Uptrace is an open source APM for OpenTelemetry with an intuitive query builder, rich dashboards, automatic alerts, and integrations for most languages and frameworks. You can use it as a Prometheus-compatible backend with Grafana.
OpenTelemetry Collector is a proxy between your application and a backend that receives telemetry data, transforms it, and exports the data to various observability platforms, storage systems, or other destinations.
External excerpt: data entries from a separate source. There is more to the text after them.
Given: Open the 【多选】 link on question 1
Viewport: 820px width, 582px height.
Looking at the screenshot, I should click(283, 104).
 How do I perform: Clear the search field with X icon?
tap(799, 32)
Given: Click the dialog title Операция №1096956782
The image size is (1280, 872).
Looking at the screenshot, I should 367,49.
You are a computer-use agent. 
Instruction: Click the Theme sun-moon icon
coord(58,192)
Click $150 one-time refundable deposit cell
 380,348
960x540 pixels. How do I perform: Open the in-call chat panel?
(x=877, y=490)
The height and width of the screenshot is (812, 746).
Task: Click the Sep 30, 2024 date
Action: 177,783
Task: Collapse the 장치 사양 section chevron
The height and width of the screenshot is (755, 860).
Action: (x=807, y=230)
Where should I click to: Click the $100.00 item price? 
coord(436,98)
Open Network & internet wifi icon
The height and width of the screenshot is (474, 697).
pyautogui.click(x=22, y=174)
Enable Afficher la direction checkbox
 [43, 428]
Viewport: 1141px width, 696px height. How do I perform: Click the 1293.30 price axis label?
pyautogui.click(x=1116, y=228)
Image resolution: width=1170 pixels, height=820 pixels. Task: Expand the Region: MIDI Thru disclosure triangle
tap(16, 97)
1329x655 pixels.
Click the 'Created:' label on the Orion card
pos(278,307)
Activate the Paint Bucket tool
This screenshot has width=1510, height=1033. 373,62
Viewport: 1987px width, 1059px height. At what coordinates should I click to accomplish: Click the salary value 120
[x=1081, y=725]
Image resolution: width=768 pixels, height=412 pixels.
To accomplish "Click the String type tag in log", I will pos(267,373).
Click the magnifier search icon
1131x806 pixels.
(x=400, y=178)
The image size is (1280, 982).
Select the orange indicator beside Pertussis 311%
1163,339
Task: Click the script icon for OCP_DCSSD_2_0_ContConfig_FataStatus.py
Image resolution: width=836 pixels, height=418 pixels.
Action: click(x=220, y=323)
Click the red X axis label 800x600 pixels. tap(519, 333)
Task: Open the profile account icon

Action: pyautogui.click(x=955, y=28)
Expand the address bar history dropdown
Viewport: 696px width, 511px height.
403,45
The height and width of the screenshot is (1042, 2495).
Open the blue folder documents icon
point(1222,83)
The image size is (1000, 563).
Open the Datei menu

You can use OpenTelemetry Collector Prometheus receiver to collect Prometheus metrics:
receivers:
prometheus_simple:
collection_interval: 10s
endpoint: '172.17.0.5:9153'
metrics_path: '/metrics'
use_service_account: false
tls:
ca_file: '/path/to/ca'
cert_file: '/path/to/cert'
key_file: '/path/to/key'
insecure_skip_verify: true
You can then export the metrics to Uptrace using OpenTelemetry protocol. See Ingesting Prometheus metrics into Uptrace for details.
Conclusion
While OpenTelemetry offers certain advantages, it's worth noting that Prometheus is still a valuable tool, especially if you need to monitor individual services and infrastructure components over time.
OpenTelemetry and Prometheus are often used together. OpenTelemetry can be used to collect telemetry data from various services and then export the metrics to a system like Prometheus for monitoring, alerting, and long-term storage. This combination provides a powerful and comprehensive observability solution for modern applications.